WORK TASK >> In the data, extract each line that holds the string "agent".

DATASET RECORDS section start

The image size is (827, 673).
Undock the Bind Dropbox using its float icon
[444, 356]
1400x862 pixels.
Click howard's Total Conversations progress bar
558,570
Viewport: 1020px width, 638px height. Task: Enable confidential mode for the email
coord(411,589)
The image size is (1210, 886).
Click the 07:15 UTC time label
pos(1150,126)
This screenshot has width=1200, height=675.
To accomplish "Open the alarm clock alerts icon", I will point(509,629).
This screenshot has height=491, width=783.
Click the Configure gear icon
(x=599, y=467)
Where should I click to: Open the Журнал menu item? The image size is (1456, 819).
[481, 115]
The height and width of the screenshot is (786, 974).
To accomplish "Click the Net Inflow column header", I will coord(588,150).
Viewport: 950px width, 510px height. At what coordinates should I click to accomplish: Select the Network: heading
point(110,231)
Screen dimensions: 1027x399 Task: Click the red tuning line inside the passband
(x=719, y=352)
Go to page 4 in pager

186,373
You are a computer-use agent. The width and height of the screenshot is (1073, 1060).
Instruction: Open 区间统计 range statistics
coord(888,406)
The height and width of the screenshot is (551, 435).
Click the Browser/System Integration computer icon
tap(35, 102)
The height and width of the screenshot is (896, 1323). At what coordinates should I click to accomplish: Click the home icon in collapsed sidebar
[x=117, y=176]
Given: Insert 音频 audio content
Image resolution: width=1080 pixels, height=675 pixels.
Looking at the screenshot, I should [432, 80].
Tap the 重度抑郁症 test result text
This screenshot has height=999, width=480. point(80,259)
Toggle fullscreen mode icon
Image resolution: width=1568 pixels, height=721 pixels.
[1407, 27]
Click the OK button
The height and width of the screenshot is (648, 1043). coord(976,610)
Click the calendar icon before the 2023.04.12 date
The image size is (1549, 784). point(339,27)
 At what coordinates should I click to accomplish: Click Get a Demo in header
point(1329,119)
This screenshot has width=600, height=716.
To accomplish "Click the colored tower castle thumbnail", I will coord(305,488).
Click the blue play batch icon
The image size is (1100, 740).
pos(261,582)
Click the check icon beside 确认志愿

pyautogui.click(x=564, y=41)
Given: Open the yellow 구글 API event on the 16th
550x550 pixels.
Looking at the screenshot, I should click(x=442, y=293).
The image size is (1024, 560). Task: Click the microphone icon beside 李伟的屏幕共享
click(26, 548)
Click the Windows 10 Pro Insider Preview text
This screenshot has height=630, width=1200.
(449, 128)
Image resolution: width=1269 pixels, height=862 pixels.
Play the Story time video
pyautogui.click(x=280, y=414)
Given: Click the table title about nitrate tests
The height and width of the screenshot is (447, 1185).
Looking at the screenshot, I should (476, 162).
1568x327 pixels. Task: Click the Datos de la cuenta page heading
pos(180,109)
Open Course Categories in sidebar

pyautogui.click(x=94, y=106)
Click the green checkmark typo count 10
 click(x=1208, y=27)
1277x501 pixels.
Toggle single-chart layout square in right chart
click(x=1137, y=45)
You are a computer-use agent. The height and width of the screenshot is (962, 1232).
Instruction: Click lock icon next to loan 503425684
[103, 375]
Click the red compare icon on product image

DATASET RECORDS section end

WRITTEN SOLUTION >>
You are a computer-use agent. The width and height of the screenshot is (1073, 1060).
You are a computer-use agent. The height and width of the screenshot is (962, 1232).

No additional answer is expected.